Center For Investigative Reporting Sues OpenAI, Microsoft
Image via OpenAI
The Center For Investigative Reporting, America’s first non-profit news outlet and recent merger partner with Mother Jones, is taking ChatGPT developer OpenAI and Microsoft to court.
In what the organization calls “a rebuke to artificial intelligence and its exploitative practices,” the CIR filed suit against the AI giant and its largest shareholder in federal court Thursday alleging that OpenAI used its published content to train AI models without the CIR’s permission or offering it compensation for doing so.

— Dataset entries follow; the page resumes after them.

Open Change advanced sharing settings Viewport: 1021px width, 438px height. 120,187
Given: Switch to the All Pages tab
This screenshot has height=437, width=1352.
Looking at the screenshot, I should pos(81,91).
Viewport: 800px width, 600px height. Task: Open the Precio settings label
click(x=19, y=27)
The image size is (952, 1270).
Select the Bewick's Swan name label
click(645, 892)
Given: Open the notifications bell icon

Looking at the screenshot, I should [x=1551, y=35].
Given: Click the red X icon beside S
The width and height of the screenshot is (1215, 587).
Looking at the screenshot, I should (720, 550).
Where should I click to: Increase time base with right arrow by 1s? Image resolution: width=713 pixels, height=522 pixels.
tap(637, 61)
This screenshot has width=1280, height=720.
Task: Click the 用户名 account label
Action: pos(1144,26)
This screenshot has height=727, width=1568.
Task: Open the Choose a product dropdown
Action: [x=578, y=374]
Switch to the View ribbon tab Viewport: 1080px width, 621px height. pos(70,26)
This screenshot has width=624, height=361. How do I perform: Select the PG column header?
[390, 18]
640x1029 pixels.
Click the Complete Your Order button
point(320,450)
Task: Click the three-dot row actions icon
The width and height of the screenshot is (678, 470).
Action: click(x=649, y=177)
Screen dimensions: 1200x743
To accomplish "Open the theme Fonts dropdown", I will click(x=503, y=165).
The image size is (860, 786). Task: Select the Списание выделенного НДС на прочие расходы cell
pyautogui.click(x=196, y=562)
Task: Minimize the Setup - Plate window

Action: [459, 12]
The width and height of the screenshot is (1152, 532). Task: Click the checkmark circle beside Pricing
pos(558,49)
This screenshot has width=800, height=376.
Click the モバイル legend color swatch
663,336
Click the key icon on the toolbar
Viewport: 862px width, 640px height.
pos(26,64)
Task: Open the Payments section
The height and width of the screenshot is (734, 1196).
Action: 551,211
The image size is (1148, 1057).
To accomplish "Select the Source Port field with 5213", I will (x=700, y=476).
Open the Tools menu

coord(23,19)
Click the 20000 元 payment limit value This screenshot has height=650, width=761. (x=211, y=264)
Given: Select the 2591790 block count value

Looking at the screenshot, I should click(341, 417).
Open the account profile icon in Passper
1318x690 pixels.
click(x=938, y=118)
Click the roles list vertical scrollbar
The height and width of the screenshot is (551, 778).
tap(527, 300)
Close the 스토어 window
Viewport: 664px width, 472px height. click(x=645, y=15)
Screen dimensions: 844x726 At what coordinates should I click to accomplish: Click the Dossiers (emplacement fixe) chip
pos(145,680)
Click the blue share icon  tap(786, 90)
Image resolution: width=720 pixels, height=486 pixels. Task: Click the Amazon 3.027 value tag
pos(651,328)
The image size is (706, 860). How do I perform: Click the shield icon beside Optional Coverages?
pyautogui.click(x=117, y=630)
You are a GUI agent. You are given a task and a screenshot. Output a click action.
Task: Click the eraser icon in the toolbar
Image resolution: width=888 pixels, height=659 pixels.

The CIR’s complaint centers on what it believes are violations of the Copyright Act and the Digital Millennium Copyright Act by OpenAI. The filing claims OpenAI “copied, used, abridged, and displayed CIR’s valuable content” without permission or compensation and OpenAI’s products, including ChatGPT, “undermine and damage CIR’s relationship with potential readers, consumers and partners, and deprive CIR of subscription, licensing, advertising and affiliate revenue, as well as donations from readers.”
“For-profit corporations like OpenAI and Microsoft can’t simply treat the work of nonprofit and independent publishers as free raw material for their products,” CIR CEO Monika Bauerlein said in a statement. “If this practice isn’t stopped, the public’s access to truthful information will be limited to AI-generated summaries of a disappearing news landscape.”
According to the filing, an analysis of OpenWebText, a dataset created by scientists from Boston University and UC Berkeley to approximate the WebText training set used to train earlier versions of ChatGPT, showed that it contained 17,434 distinct URLs from the CIR’s outlets Mother Jones and Reveal.